In reply to an earlier post on Dec 3, 2008, 3:58:40 PM PST
Last edited by the author on Dec 3, 2008, 4:00:10 PM PST
Renni and Dave probably felt constrained to critique books that most of us read in high school. They really helped me. In fact, I've internalized their book. Every time I commit a 'Tom Swiftie' to paper or screen, I hear a faint 'tsk tsk' emanating from my wetware editor.
Posted on Jul 4, 2009, 4:19:28 PM PDT
Maggie Jarpey says:
I agree with this review and enjoyed reading the review!
In reply to an earlier post on Jul 4, 2009, 5:50:32 PM PDT
Good luck with your novel!
In reply to an earlier post on Oct 1, 2009, 6:33:57 AM PDT
According to this book and a few others like it, I am doing most anything right in my current novel. Still I get the feeling this lulls me into a sense of false security. If coming up with a good final draft would really just be a matter of following rules, things would be a bit too easy.
In reply to an earlier post on Oct 1, 2009, 7:17:18 AM PDT
You could be writing the world's greatest novel, and the publishers' might still reject it.
In reply to an earlier post on Jun 27, 2011, 8:47:34 AM PDT
Last edited by the author on Jun 27, 2011, 8:53:13 AM PDT
Average Guy, please calm down. The authors are pointing out a reality in our changing world, and their book provides a means for authors to scrutinize their own works when editors are lacking. Nothing wrong with that. Throwing unfounded and vicious accusations their way does not help lend your critique creed.
This is the point of the authors when they bring up the classics: Even these works could have been crisper, as crisp as they are, so certainly the same goes for your work. There is always room for improvement. Who cares what the author wanted to say, in that regard? Maybe I want to open my novel with some purple prose about a sunset--doesn't mean it's the most effective approach.

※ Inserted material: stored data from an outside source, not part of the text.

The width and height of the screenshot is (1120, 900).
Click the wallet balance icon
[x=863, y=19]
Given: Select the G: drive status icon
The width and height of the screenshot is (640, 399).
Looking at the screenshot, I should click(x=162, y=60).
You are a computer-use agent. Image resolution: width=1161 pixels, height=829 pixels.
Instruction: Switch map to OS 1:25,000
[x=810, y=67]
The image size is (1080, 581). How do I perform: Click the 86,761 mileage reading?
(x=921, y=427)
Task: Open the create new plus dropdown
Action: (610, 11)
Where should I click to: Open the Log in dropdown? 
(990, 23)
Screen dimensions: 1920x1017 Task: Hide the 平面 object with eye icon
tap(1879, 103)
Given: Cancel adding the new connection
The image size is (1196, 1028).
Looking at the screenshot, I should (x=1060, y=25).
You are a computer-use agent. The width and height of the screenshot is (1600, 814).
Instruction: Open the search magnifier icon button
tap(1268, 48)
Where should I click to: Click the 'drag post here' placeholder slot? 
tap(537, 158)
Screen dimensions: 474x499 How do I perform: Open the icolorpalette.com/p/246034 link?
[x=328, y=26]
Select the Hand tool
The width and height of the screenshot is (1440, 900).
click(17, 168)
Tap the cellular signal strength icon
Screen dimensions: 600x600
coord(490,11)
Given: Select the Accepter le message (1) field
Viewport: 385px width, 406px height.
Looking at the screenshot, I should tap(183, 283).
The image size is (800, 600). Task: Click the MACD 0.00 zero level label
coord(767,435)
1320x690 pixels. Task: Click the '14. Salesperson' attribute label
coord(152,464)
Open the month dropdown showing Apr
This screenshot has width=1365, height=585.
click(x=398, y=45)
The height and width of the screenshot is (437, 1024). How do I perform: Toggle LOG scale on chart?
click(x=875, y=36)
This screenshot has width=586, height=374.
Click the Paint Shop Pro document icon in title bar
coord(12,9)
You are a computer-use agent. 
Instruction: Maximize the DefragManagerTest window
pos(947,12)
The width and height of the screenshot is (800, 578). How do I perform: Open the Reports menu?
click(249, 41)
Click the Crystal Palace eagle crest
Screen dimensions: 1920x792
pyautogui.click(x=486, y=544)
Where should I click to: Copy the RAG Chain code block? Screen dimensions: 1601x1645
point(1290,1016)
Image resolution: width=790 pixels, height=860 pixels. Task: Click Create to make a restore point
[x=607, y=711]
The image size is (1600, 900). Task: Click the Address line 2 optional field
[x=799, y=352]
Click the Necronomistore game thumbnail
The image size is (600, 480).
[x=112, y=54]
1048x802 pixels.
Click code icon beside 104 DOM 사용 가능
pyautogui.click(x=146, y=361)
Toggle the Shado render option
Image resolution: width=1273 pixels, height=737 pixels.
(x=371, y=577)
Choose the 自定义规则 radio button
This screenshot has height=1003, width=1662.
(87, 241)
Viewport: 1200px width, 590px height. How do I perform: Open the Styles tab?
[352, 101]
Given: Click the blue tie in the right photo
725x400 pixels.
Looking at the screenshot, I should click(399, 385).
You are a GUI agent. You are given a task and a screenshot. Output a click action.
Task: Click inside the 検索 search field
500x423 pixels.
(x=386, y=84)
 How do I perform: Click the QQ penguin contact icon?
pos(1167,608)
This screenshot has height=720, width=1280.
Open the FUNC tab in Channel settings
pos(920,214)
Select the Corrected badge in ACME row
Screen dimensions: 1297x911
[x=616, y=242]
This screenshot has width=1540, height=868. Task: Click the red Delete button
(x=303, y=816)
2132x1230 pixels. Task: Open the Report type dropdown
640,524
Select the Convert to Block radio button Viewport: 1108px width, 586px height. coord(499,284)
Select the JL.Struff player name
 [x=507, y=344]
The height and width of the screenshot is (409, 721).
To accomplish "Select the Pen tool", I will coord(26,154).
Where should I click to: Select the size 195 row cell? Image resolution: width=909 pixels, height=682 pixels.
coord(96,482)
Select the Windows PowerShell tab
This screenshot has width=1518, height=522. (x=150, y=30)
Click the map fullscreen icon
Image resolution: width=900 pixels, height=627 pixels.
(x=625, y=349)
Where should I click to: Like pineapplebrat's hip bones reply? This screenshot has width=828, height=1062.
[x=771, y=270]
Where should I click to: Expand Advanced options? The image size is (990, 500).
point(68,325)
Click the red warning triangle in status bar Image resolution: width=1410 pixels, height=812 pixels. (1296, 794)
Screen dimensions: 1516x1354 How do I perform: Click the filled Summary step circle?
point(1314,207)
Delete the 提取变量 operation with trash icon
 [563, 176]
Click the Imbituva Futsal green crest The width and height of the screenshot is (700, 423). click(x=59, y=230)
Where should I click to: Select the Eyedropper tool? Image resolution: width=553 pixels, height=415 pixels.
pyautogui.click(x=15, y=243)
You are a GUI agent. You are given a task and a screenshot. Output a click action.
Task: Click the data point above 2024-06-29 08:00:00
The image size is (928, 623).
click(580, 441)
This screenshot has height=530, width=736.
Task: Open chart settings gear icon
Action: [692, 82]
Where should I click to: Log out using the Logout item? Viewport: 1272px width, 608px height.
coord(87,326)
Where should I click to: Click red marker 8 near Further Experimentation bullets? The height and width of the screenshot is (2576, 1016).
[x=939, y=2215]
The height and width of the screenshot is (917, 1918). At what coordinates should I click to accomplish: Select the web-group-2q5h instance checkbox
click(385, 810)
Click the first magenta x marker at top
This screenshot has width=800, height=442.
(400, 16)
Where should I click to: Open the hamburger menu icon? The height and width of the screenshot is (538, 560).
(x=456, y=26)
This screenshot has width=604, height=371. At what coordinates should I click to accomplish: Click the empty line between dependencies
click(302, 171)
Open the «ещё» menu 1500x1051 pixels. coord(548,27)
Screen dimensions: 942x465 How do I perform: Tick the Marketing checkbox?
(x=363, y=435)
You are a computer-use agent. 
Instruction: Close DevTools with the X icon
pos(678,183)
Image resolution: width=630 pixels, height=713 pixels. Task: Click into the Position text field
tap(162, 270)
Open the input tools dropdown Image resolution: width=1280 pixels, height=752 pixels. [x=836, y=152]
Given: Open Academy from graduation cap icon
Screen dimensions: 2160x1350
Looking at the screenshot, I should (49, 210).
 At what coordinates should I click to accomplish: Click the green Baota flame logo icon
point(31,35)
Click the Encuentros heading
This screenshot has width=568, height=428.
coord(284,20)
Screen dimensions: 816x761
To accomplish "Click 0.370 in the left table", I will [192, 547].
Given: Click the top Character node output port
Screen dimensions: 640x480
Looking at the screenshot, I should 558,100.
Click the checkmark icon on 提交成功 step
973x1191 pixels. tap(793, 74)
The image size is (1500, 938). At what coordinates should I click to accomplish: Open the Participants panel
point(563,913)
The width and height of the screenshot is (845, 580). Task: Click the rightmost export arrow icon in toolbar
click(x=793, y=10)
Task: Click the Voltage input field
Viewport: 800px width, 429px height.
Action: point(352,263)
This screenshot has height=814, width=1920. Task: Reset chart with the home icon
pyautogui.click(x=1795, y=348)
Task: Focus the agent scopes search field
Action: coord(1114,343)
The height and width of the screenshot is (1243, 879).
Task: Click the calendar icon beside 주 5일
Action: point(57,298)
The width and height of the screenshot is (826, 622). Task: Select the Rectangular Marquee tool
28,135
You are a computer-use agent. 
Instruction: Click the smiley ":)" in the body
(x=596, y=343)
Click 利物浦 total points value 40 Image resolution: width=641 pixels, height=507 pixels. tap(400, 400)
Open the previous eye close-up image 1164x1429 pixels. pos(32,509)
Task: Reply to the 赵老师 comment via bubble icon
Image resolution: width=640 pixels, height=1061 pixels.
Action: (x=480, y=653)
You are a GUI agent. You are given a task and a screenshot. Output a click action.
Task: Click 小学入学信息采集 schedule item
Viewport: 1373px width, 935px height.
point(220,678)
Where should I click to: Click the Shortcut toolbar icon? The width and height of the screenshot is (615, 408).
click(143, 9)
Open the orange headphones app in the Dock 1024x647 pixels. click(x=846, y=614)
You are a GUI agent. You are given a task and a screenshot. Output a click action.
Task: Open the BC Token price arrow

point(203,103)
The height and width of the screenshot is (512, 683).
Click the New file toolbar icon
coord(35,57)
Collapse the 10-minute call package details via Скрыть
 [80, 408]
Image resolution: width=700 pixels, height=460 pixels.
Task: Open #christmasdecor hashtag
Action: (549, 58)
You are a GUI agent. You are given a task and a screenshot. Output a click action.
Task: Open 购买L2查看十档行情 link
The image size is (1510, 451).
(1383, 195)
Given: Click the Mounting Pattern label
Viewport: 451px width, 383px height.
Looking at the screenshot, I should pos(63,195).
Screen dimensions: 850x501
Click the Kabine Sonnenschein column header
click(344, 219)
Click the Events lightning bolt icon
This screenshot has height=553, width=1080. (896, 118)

In reply to an earlier post on Jun 27, 2011, 8:51:55 AM PDT
@Motormind: It wouldn't be too easy if your foundation was atrocious. This book doesn't tell you how to come up with good ideas, create characters, make sure you have no sagging middle...I could go on and on. This book is about revision, and more on a surface level, at that. It's like touching up your makeup, making it more sophisticated and less tacky, but the face beneath won't change based on these touch-ups...if that comparison helps! So you still need a solid and creative foundation, and while you can read up on plot and the like, your talent and creativity is pretty much inborn.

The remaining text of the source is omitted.